-- WHAT YOU NEED TO DO --
A. Answer these questions about the article on Rachel Goldberg-Polin:
(i) How far underground was Hersh held hostage?
(ii) In which city did she speak at the Democratic National Convention?
(iii) For how many days had she been a picture of self-control?
B. Which quantities does the article on Rachel Goldberg-Polin give as a number paired with a unit of time or distance? List all of them.
C. Carry the article on Rachel Goldberg-Polin forward, starting after its final paragraph.

-- GIVEN TEXT --
Rachel Goldberg-Polin doesn’t know if you can handle her pain

Culture

Four days before she would bury her only son, Rachel Goldberg-Polin stood at the edge of Israel, screaming toward the unforgiving territory where Hersh was being held hostage more than 50 feet underground.

Her voice cracked as she called his name, her raw emotion shattering the facade of composure she had projected when speaking weeks earlier at the Democratic National Convention in her native Chicago about Hersh and the other Israeli hostages taken to Gaza on Oct. 7, 2023.

For 328 days, Goldberg-Polin had been a picture of self-control as she met with world leaders and the pope and anyone else she could to call attention to her son’s plight. Now, she was shrieking.

“I startled the people around us. A cameraman burst into tears. The news crews and others gathered didn’t know the event was beginning, and they didn’t know we families would be howling like wounded animals,” she writes in her new book, out this week. “We were, and are, wounded animals. I am a wounded animal. Every day. Still.”

-- EXCERPTED DATA --
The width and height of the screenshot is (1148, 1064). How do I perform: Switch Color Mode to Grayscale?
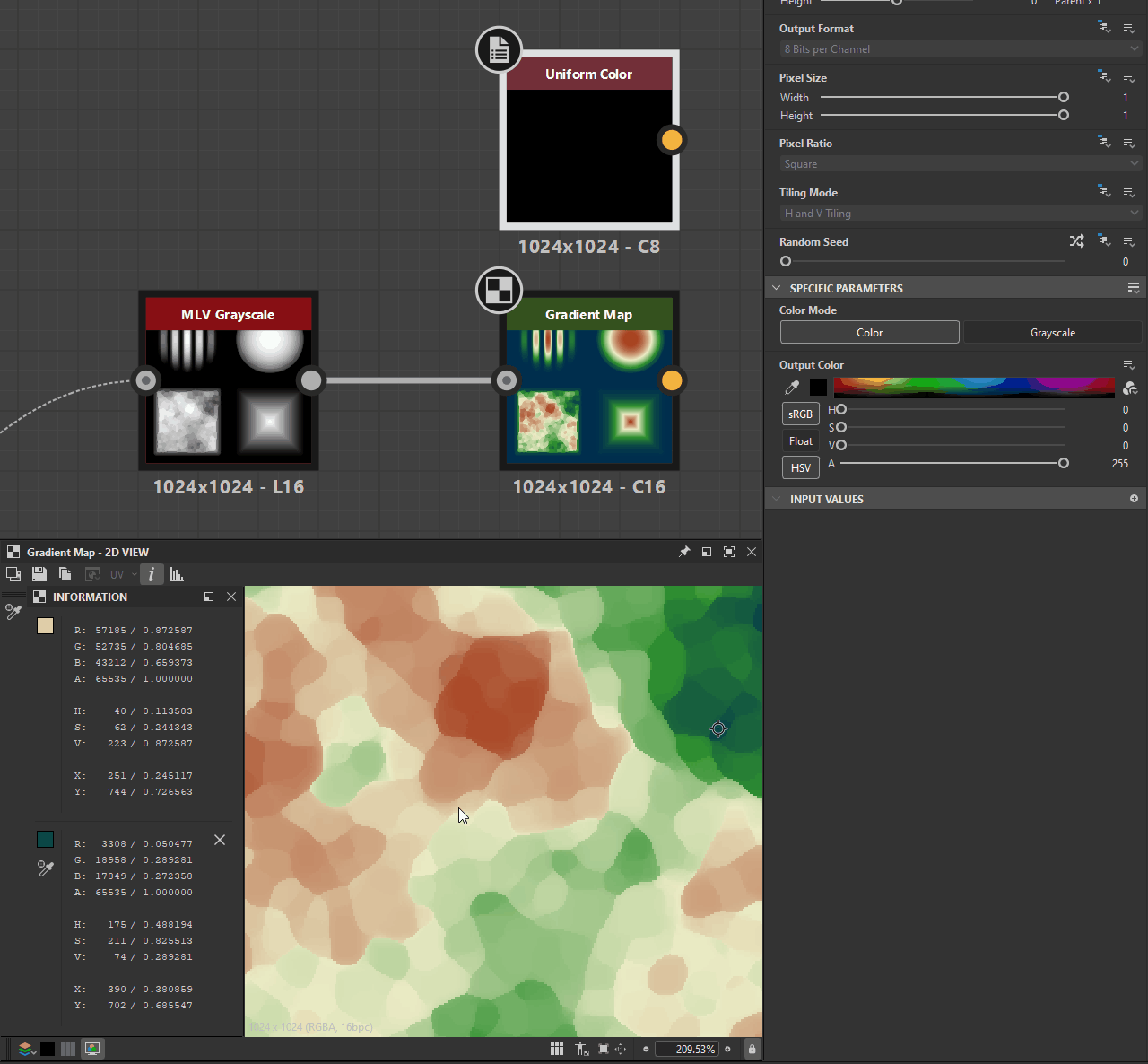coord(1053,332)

...

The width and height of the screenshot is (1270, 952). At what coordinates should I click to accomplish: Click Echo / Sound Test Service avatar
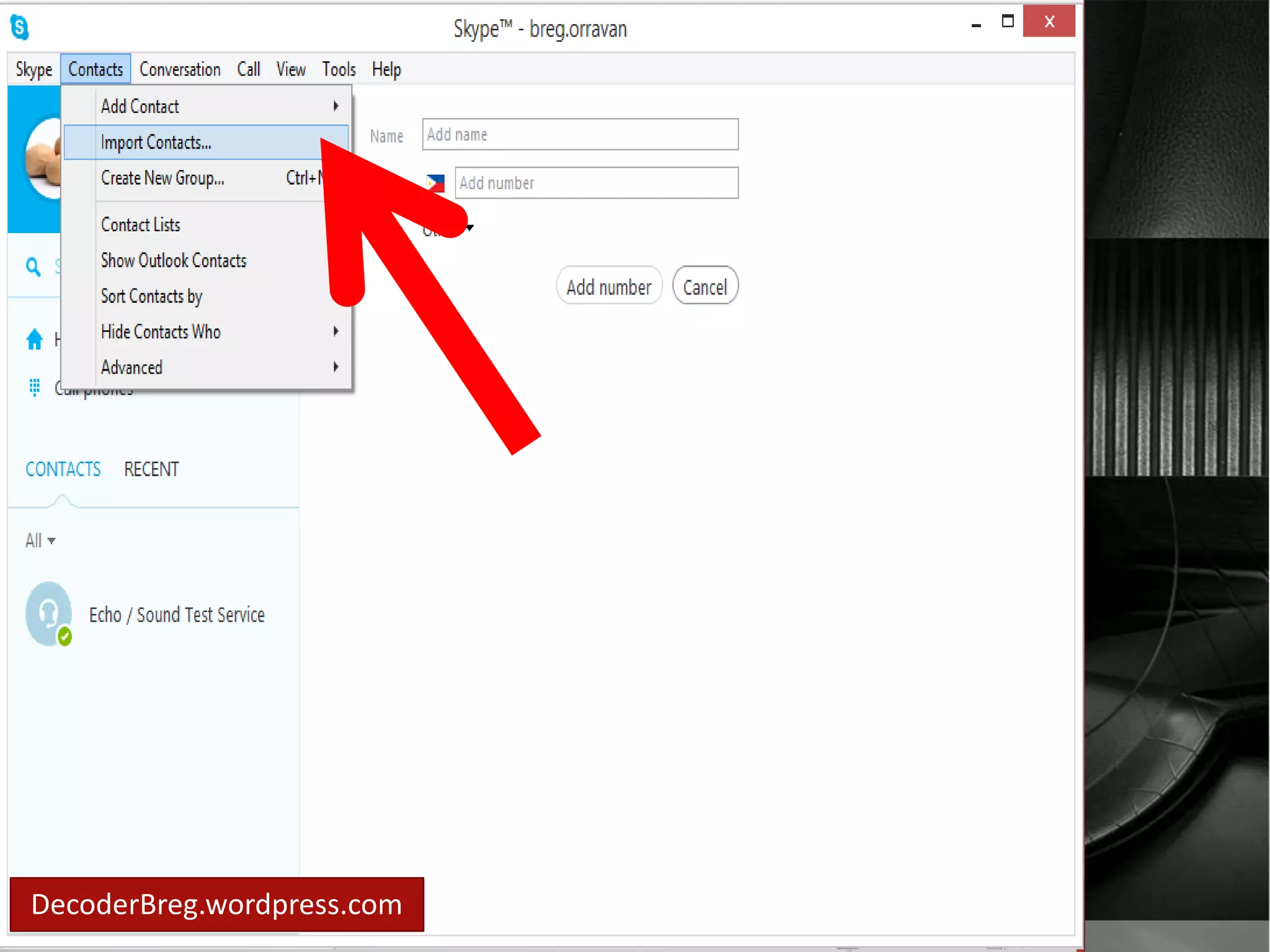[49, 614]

-- RESULTS FOR THE EXERCISE --
A.
(i) More than 50 feet underground.
(ii) Chicago, her native city.
(iii) 328 days.

B.
- Four days
- More than 50 feet
- 328 days

C.
Goldberg-Polin’s book, “When We See You Again,” offers a visceral accounting of those wounds. Written largely in real time as she and her family galvanized to save Hersh, and concluded after he was murdered in captivity alongside five other Israeli hostages, the book traverses a devastating arc and provides no tidy lessons for its readers, no clear vision of how the better future Hersh sought might become reality.

“The book is about two things and two things only, and that is love and pain,” Goldberg-Polin told the Jewish Telegraphic Agency in an interview conducted via Zoom from her home in Jerusalem. “I don’t know what people are expecting. This is not a memoir. This is not a tell-all. …  This is really just pain in words.”

Hersh Goldberg-Polin with his parents, Rachel and Jon, in an undated photograph taken prior to Oct. 7, 2023. (Courtesy Goldberg-Polin family)

Goldberg-Polin describes her pain in physical, concrete ways: She was hit by an 18-wheeler, pounded like a drum, struck with a mallet. Even today, she says, she can’t understand why the people around her ask her how she is doing when there is so clearly a dagger sticking out of her chest.

“It is right here. I see it plain as day,” she said. “I am so confused that I don’t know how to respond.”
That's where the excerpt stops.